-- YOUR OBJECTIVE --
Without pictures, repeat exactly the lines from the one containing "Click the horizontal line above the footer" through the end of the entries.
——
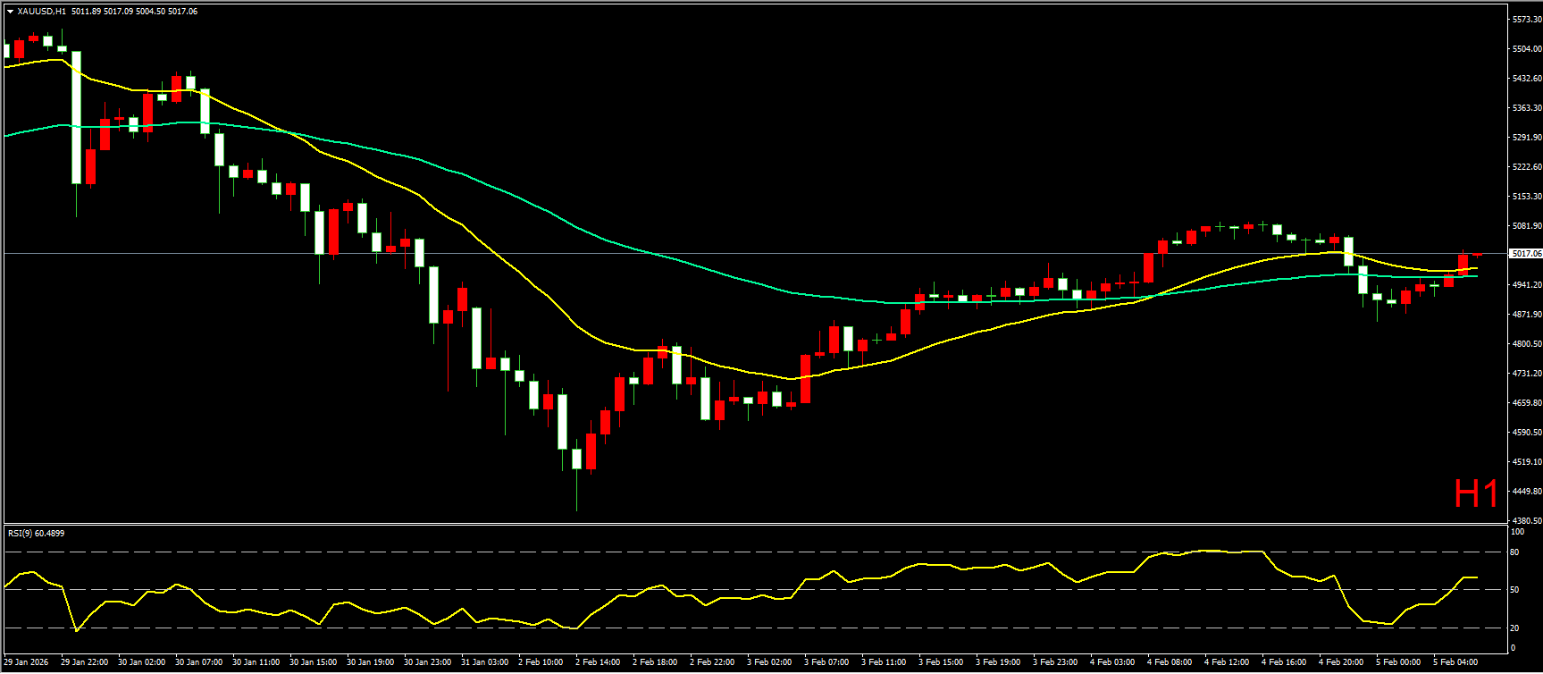Click the 30 Jan 15:00 time label
This screenshot has width=1543, height=674.
pyautogui.click(x=313, y=662)
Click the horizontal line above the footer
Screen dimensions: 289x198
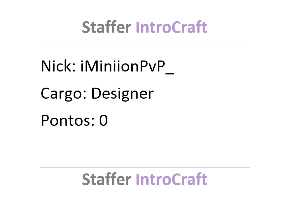click(x=145, y=168)
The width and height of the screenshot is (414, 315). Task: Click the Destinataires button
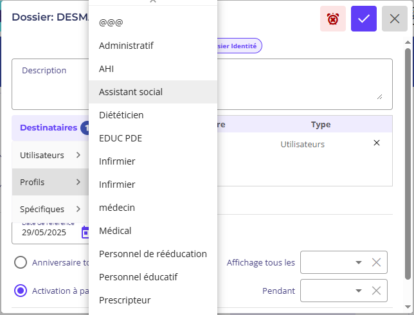(x=49, y=128)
——
-- TASK OUTPUT --
Click the horizontal line above the footer
Screen dimensions: 289x198
click(x=145, y=168)
The width and height of the screenshot is (414, 315). Task: Click the Destinataires button
(x=49, y=128)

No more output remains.